Oil is oil, and “you should avoid all if you want to strive for optimal health,” Scheuer says. This includes olive oil, a cornerstone of the Mediterranean diet, even though studies show that people eating a Mediterranean diet have lower rates of chronic illnesses like heart disease and cancer. Yet it’s not because of the olive oil. “It’s because they’re eating a predominantly vegetarian diet, consuming high amounts of fruits and vegetables,” Campbell says, adding that the olive oil industry often works in the background to promote its products.

There’s another reason olive oil gets touted as healthy. “This idea comes from research showing that eating a Mediterranean diet is more beneficial than eating a standard American diet, but that doesn’t mean it’s as healthy as eating an oil-free diet,” Scheuer says. She points to the tobacco industry which once claimed that smoking was healthy, namely because there wasn’t a massive difference in risk from smoking 10 versus seven packs a day. Yet there is a tremendous difference in smoking 10 packs per day compared to no packs. The same goes for some versus no oil.

How to Eat an Oil-Free Diet

Eliminating added oils from your diet might seem impossible. But with just a few tweaks, you can cook and bake – even go out to eat – without consuming oil. “Once you get used to cooking without oil, you won’t miss the flavor,” Scheuer says.

For cooking, saute vegetables dry (put the onions in first so they naturally sweat their juices) or use low sodium vegetable broth (or water) instead of oil, Scheuer says. If you want to roast vegetables, add moisture from a low-sodium vegetable broth (use a silicone mat or parchment paper to prevent sticking) or slow roast in a foil bag. Rather than making salad dressings with oils, blend seeds or nuts to make a creamy dressing, and in other sauces, use a liquid base of flavored vinegar or juice. For baking, unsweetened applesauce, mashed bananas, or ground flax seeds make suitable oil substitutes.

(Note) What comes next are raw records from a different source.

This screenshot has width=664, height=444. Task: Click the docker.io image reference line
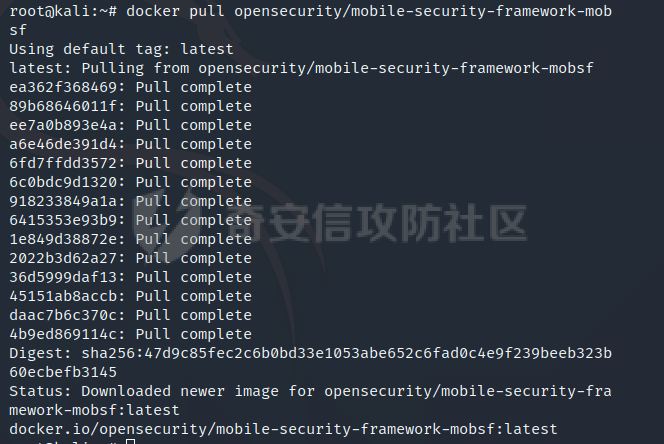(x=283, y=429)
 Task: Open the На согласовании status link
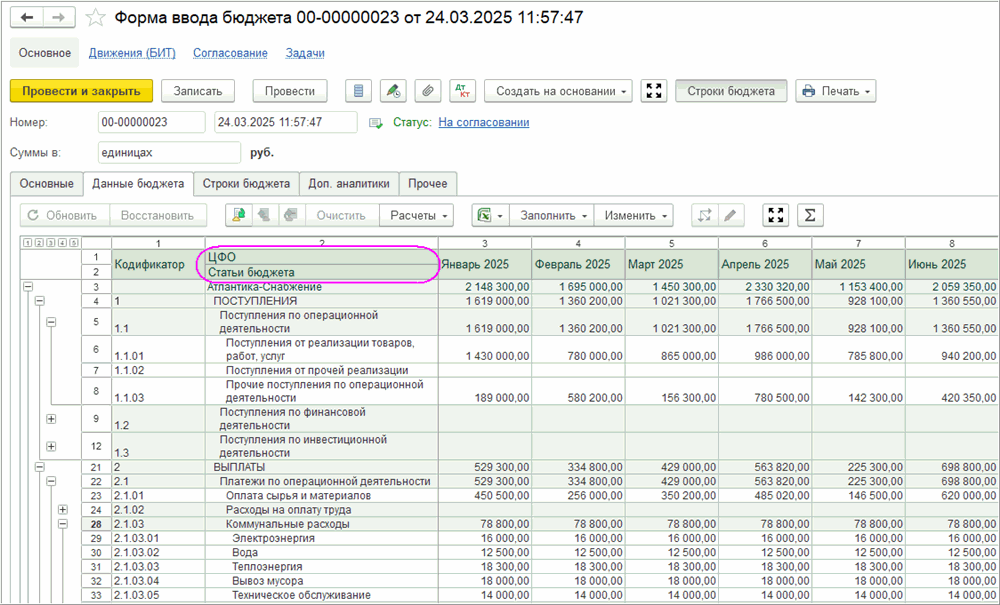click(x=483, y=122)
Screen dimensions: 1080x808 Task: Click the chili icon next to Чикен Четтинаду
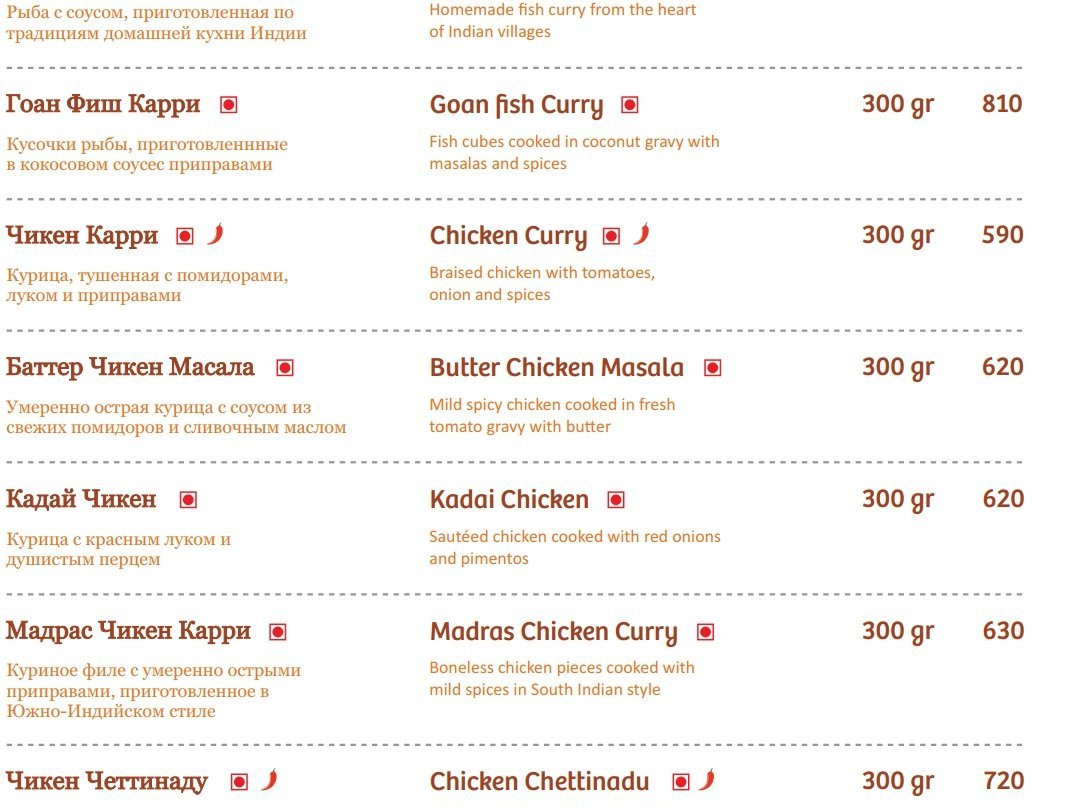point(270,780)
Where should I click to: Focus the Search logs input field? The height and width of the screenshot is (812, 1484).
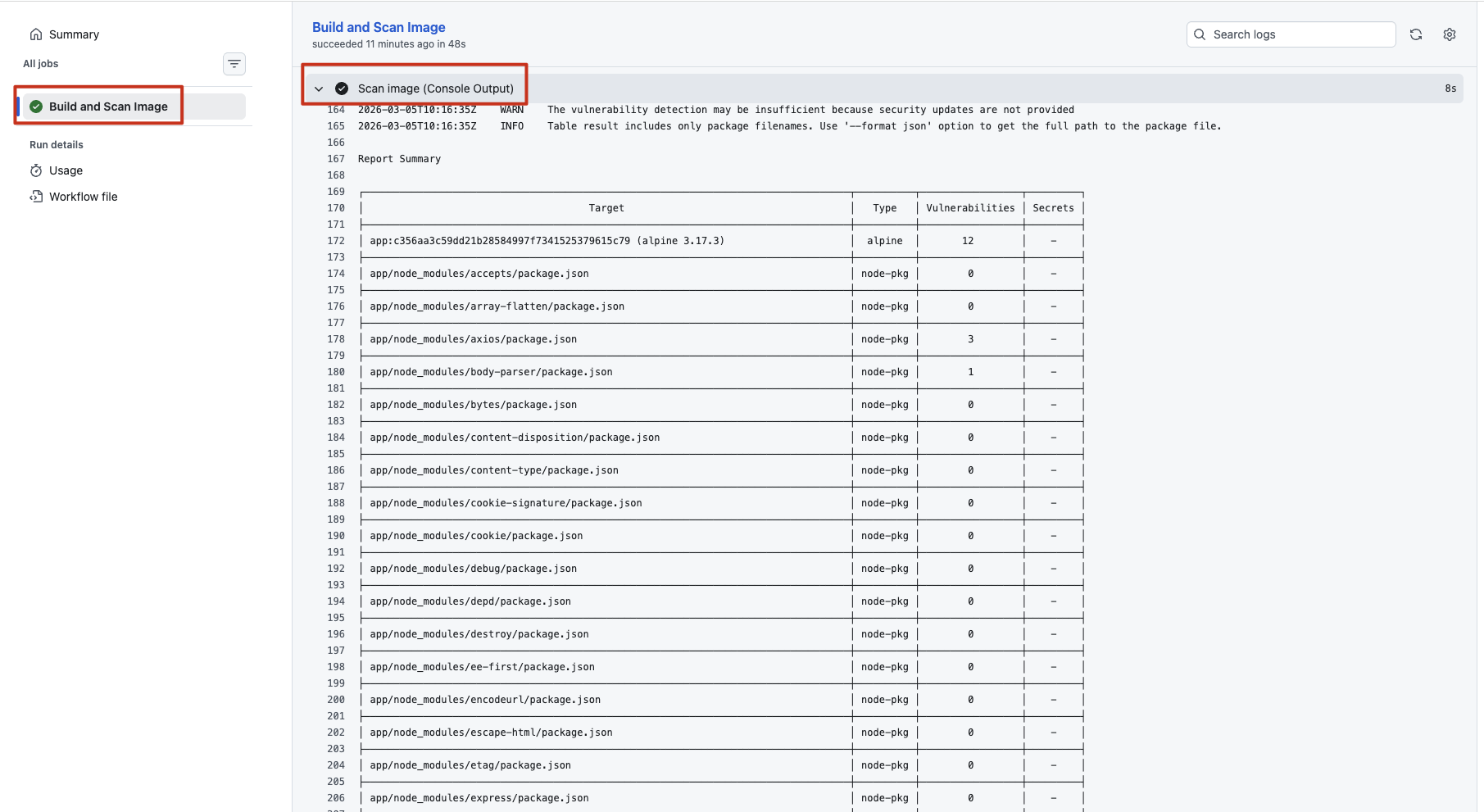(x=1300, y=34)
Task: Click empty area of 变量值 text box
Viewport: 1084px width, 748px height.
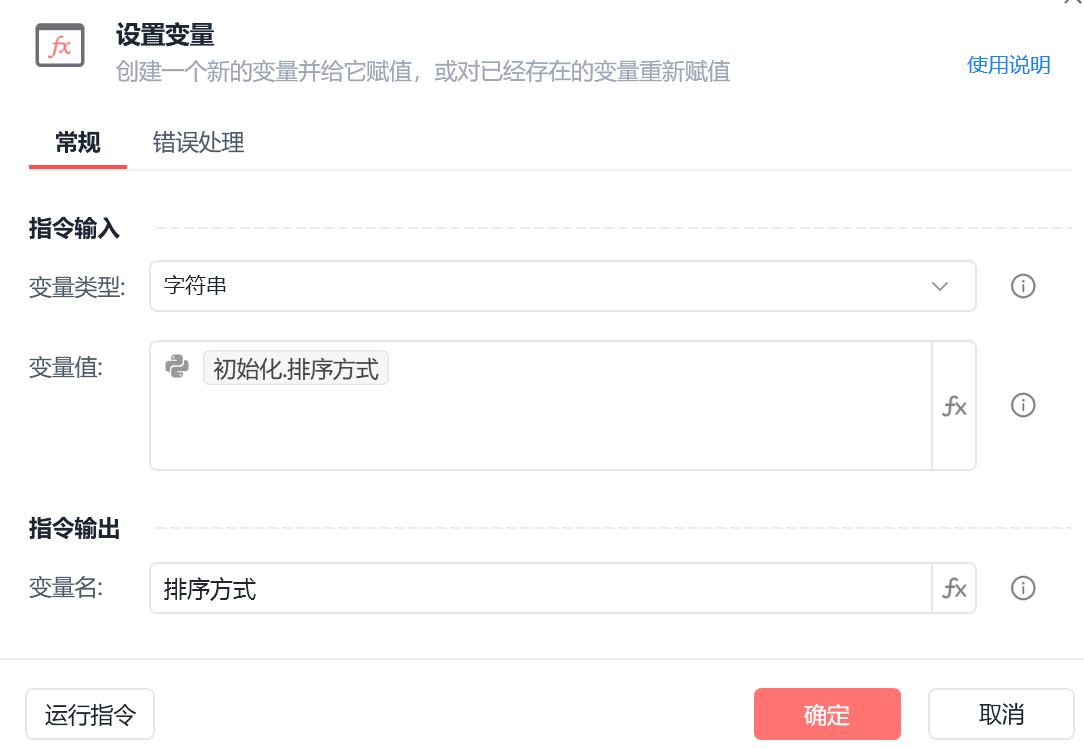Action: tap(541, 429)
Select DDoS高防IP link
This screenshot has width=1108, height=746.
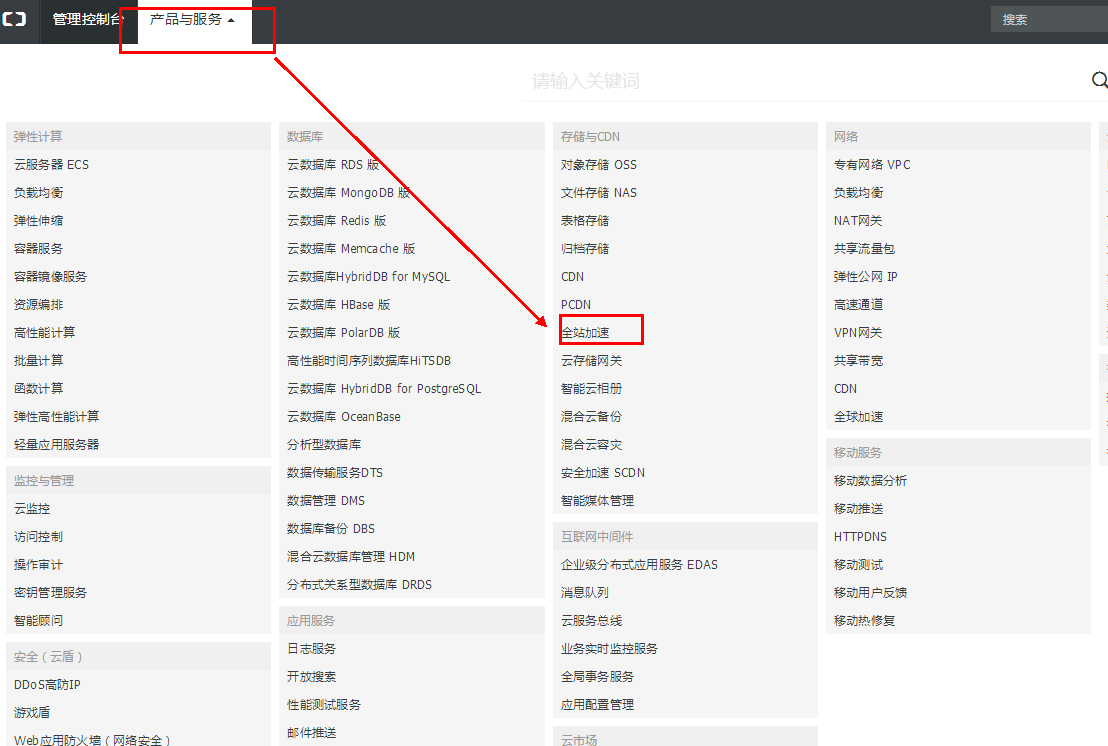[47, 685]
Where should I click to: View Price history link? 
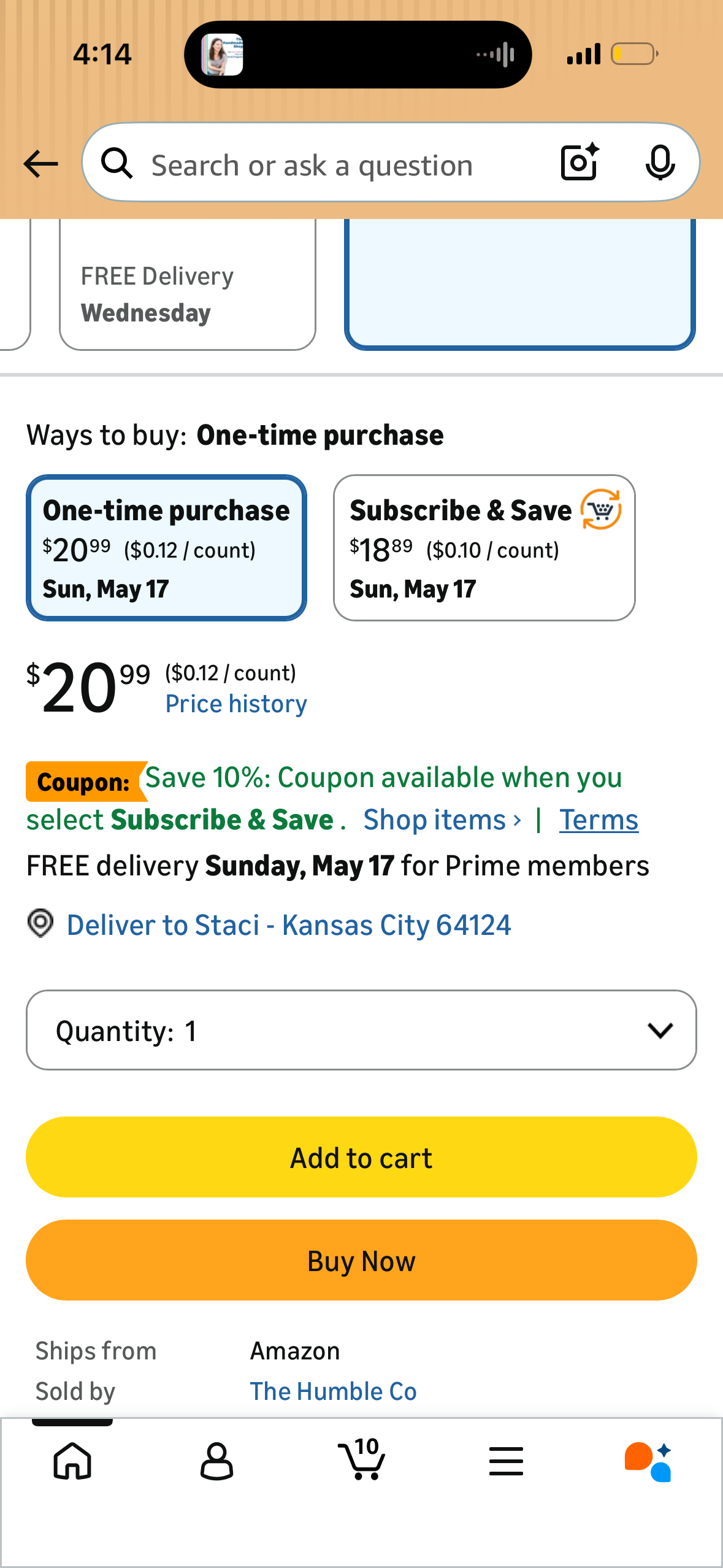tap(236, 704)
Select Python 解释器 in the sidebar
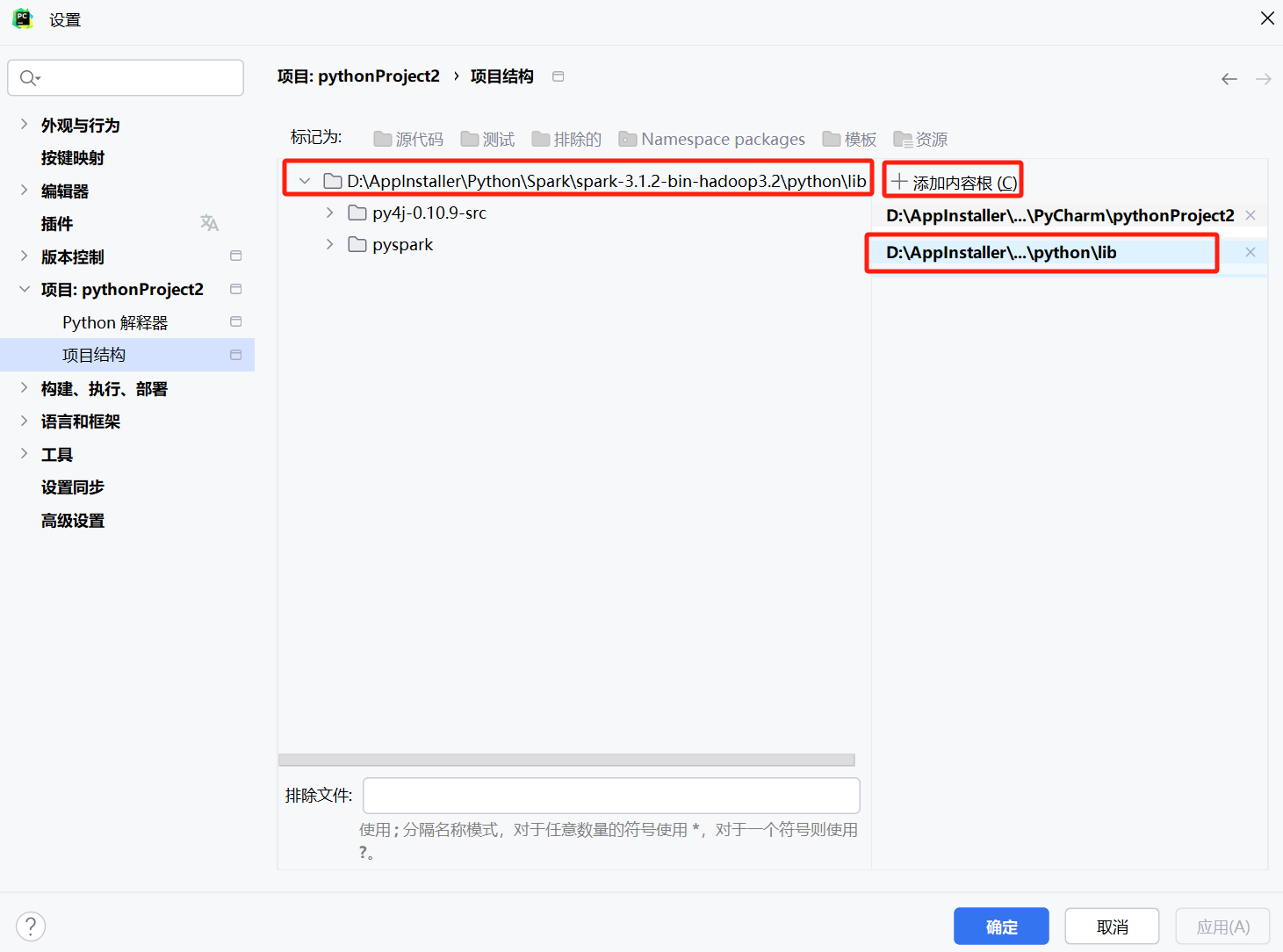Screen dimensions: 1283x952 [x=114, y=322]

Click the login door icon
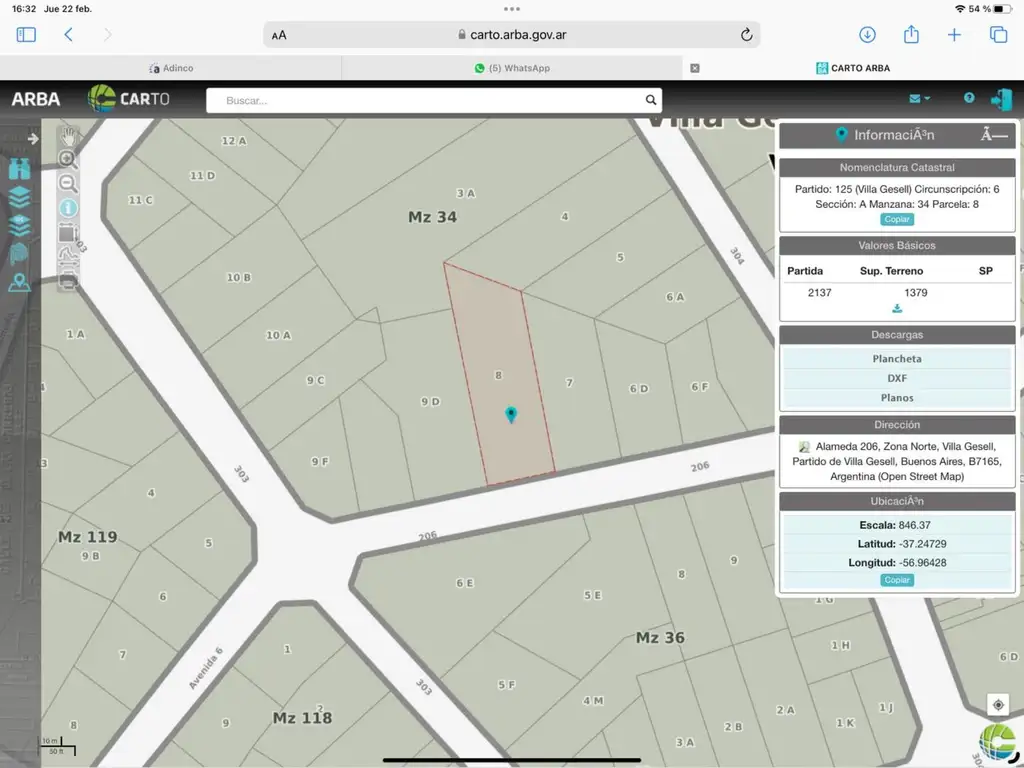pyautogui.click(x=1001, y=99)
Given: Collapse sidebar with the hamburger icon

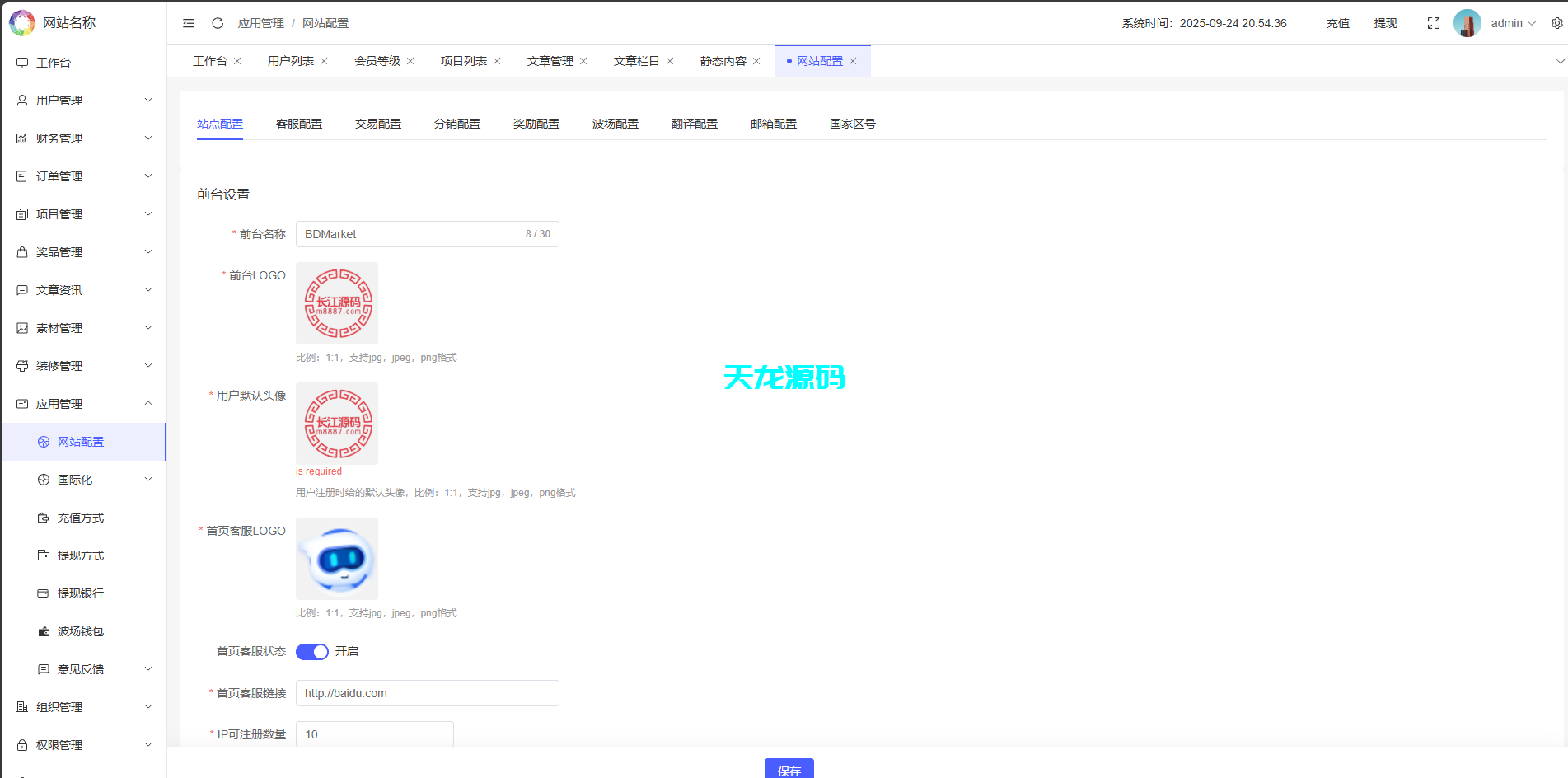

And when going out to eat, politely ask if the restaurant can cook a meal without oil (or go light on oil, if all else fails, Scheuer says). “Most of the time, your server or chef will impress you with a fun, creative presentation of what you ordered,” Khambatta says.

Yet what if you’re an otherwise healthy individual who wants to eat a little oil? “If you’re healthy, not overweight, void of chronic disease and don’t have food addictions, having a little processed oil in your diet may not be dangerous, but I wouldn’t consider it healthful,” Scheuer says.

That’s a sentiment Campbell echoes. “I can’t say I never use a drop of oil but do try to avoid it, as oil is not a health food, and you don’t need it,” he says.